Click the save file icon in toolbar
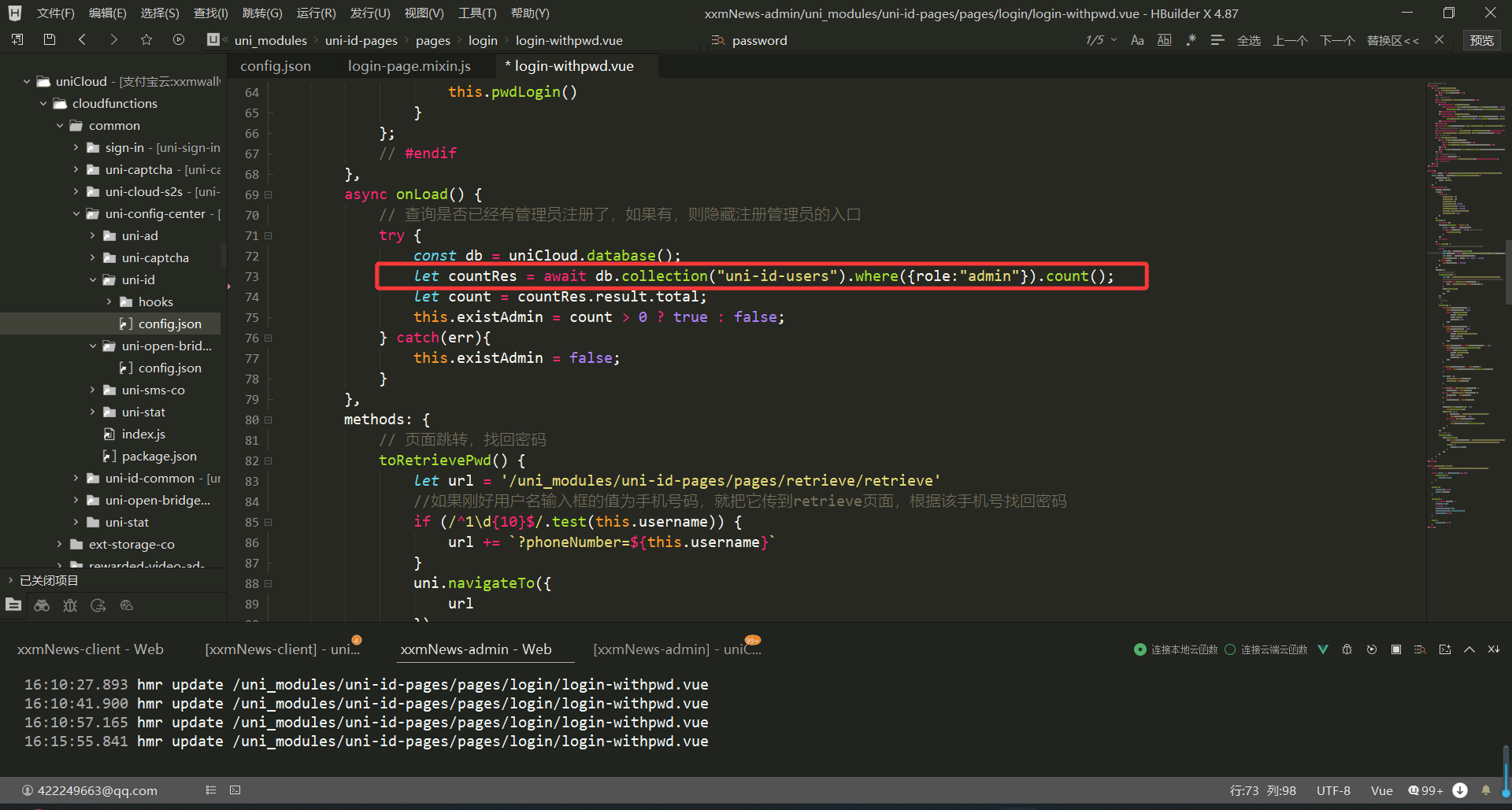 point(50,39)
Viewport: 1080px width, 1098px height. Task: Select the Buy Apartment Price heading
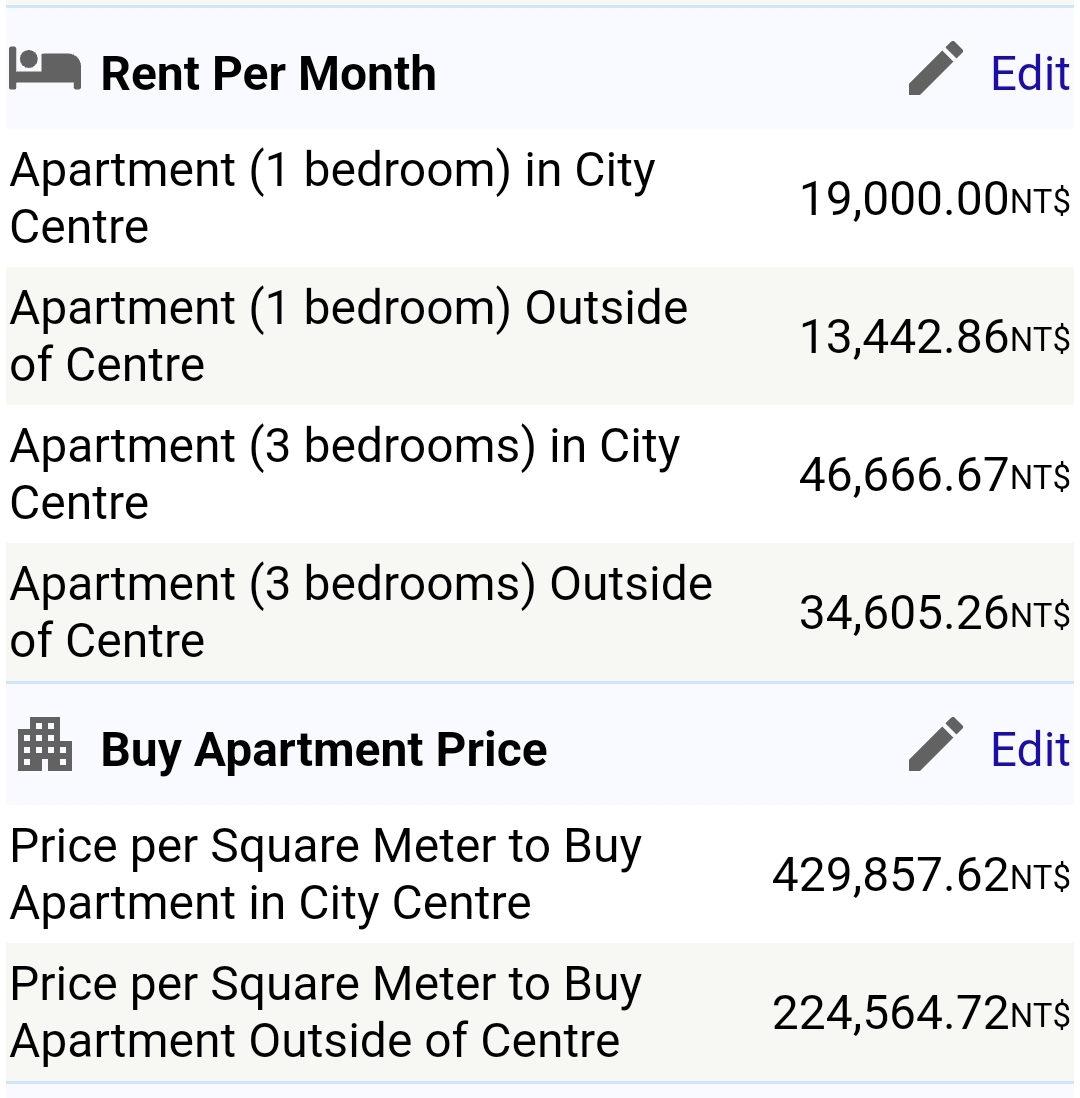324,750
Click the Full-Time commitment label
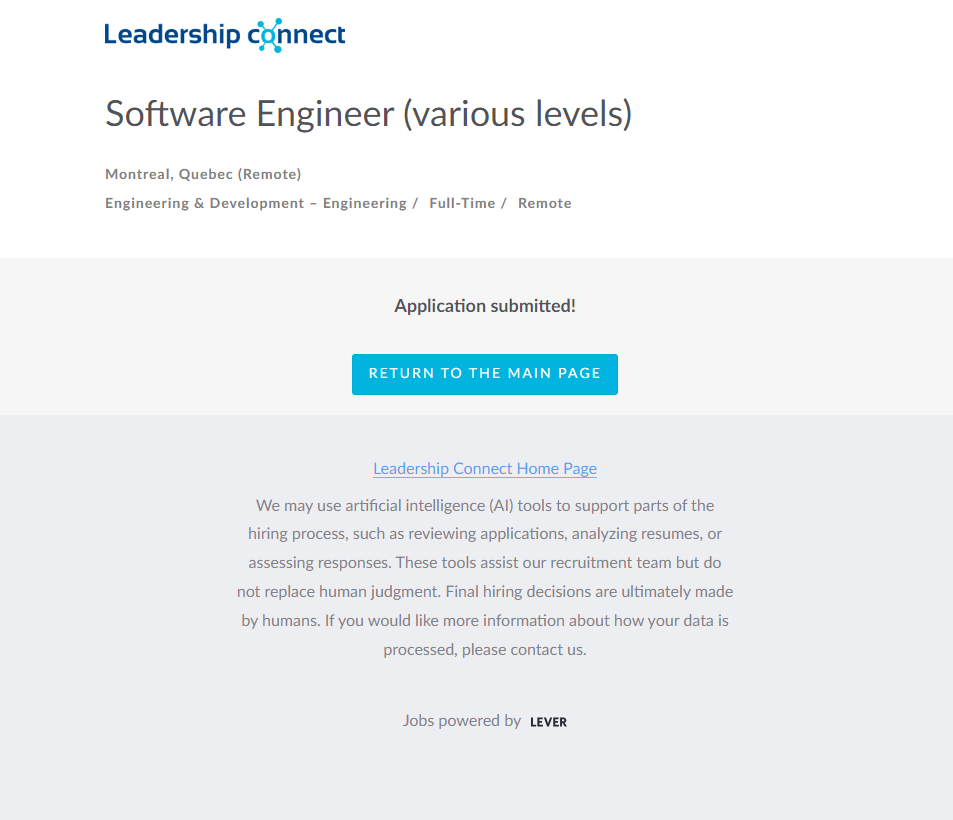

# # # #

- [Task item] If pictures appear among the records, do not carry them over; retype the rest exactly.

- [Output for this task]
Click the save file icon in toolbar
 point(50,39)
Viewport: 1080px width, 1098px height. Task: Select the Buy Apartment Price heading
324,750
Click the Full-Time commitment label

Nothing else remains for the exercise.